JCPenney mall traffic was down approximately 4% for the year but exceeded overall mall traffic trends by 40 basis points. JCPenney off-mall traffic was also down compared to last year but had stronger traffic trends than our mall stores. While our average unit retail increased slightly as a result of more merchandise sold at regular promotional prices, the number of transactions and the number of units sold declined as inventory levels were tightly managed in the difficult economic climate.

Geographically, the southwest and central regions were the best performing regions for the year, while the southeast and northwest regions were the weakest performing.
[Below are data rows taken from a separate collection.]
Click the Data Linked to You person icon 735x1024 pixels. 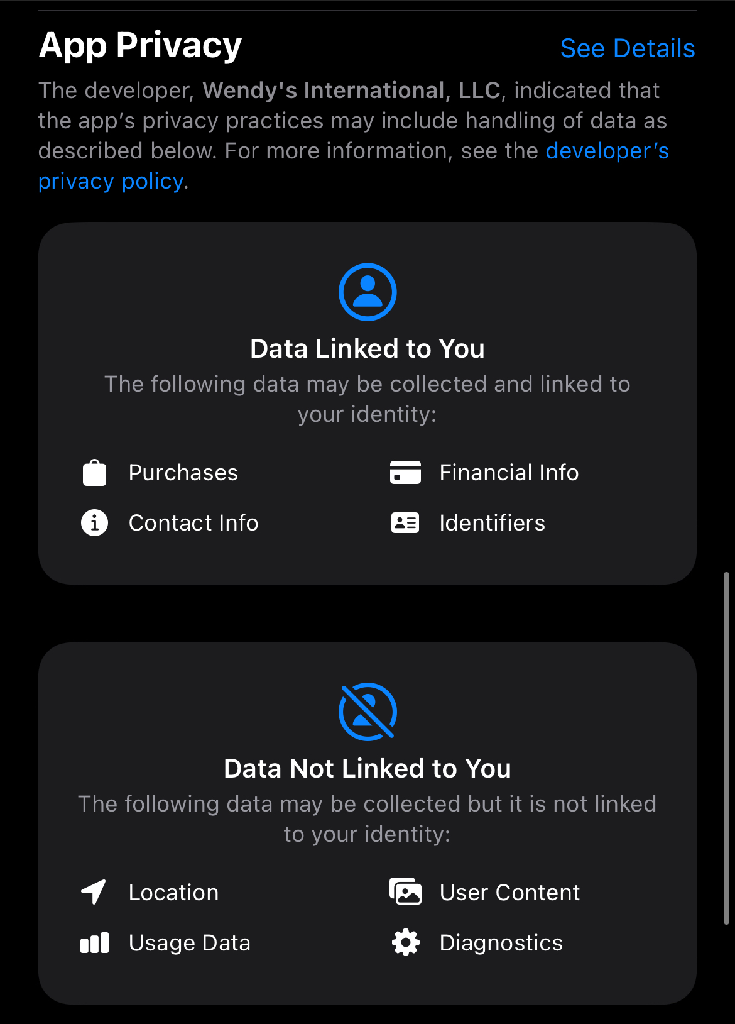[x=368, y=292]
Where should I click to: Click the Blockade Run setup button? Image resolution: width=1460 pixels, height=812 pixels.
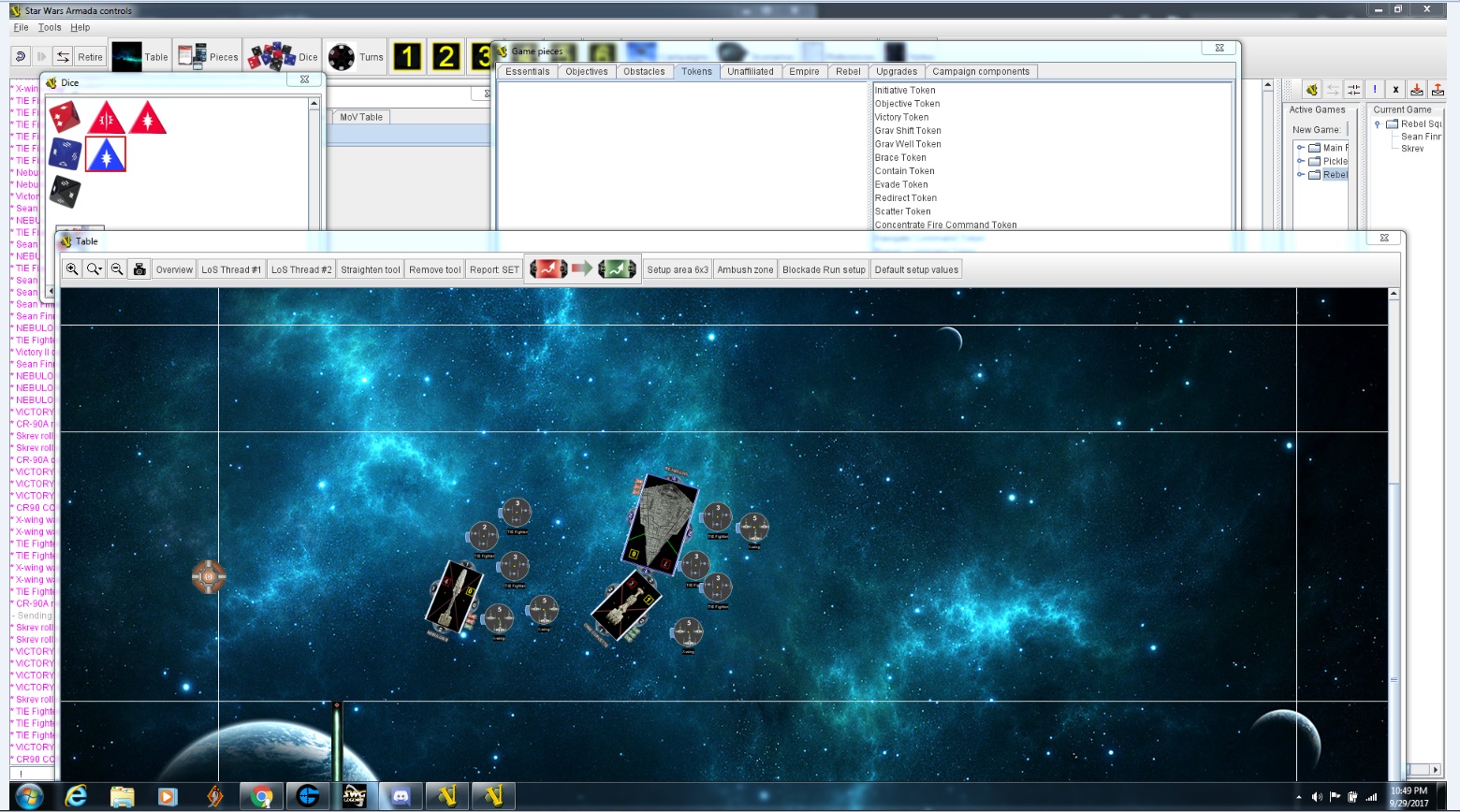(824, 269)
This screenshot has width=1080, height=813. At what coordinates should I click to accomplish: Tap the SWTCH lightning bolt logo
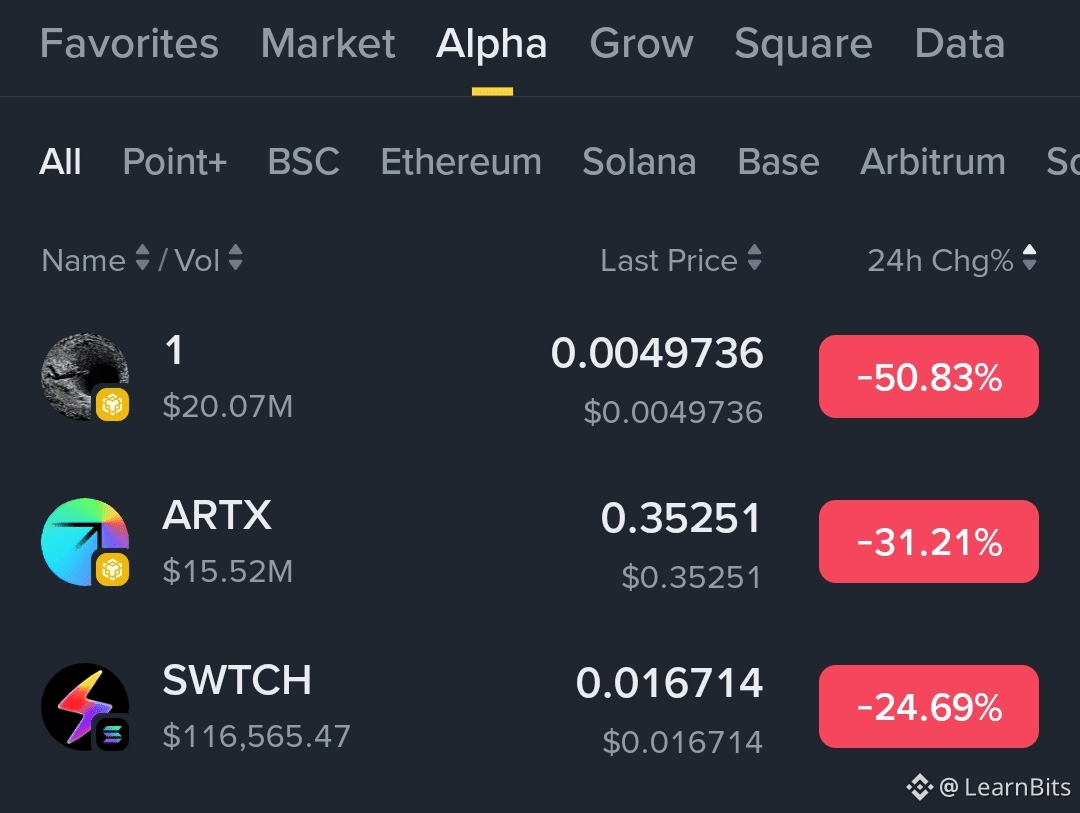pyautogui.click(x=84, y=707)
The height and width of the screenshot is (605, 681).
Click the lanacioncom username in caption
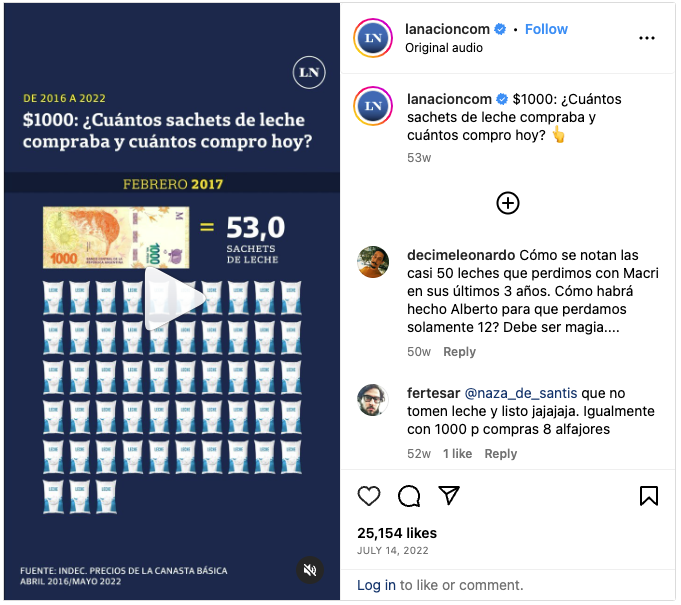click(x=449, y=99)
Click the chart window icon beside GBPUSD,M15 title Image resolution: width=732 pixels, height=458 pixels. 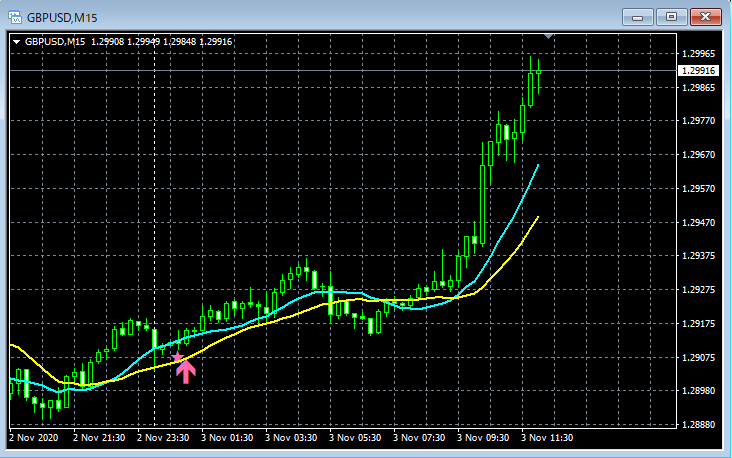point(15,18)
Sales for jcp.com increased 3.4% in the fourth quarter and ended the year with approximately $1.5 billion of sales, essentially flat with 2008. While sales in all merchandise categories declined versus last year, our best performing categories were shoes, in particular athletic footwear, and women’s apparel. Fine jewelry and home experienced the weakest performance for the year. Private and exclusive brands found only at JCPenney continue to grow and as a percent of total merchandise sales were 54% in 2009 and 52% in 2008.

Total Net Sales Mix

The following percentages represent the mix of total net sales:

 

     2009     2008  

Women’s apparel

   24   24

Home

   19   20

Men’s apparel and accessories

   19   19

Children’s apparel

   11   11

Women’s accessories, including Sephora

   11   10

Family footwear

   7   6

Fine jewelry

   4   5

Services and other

   5   5
            
   100   100
            

During the year, we opened 64 Sephora inside JCPenney locations, bringing us to our 2009 goal of 155 locations compared to 91 at the end of 2008. Sephora continues to perform above plan, attracting younger, more affluent customers to our stores. We plan to open an additional 75 Sephora inside JCPenney locations in 2010.

Merchandise Initiatives

During 2009, we continued to enhance the customer shopping experience both in our stores and on jcp.com by offering our customers compelling new merchandise with a combination of style, quality and smart prices. In the spring, we introduced exciting and exclusive designer brands for women, ALLEN B. by Allen Schwartz and I “Heart” Ronson by Charlotte Ronson.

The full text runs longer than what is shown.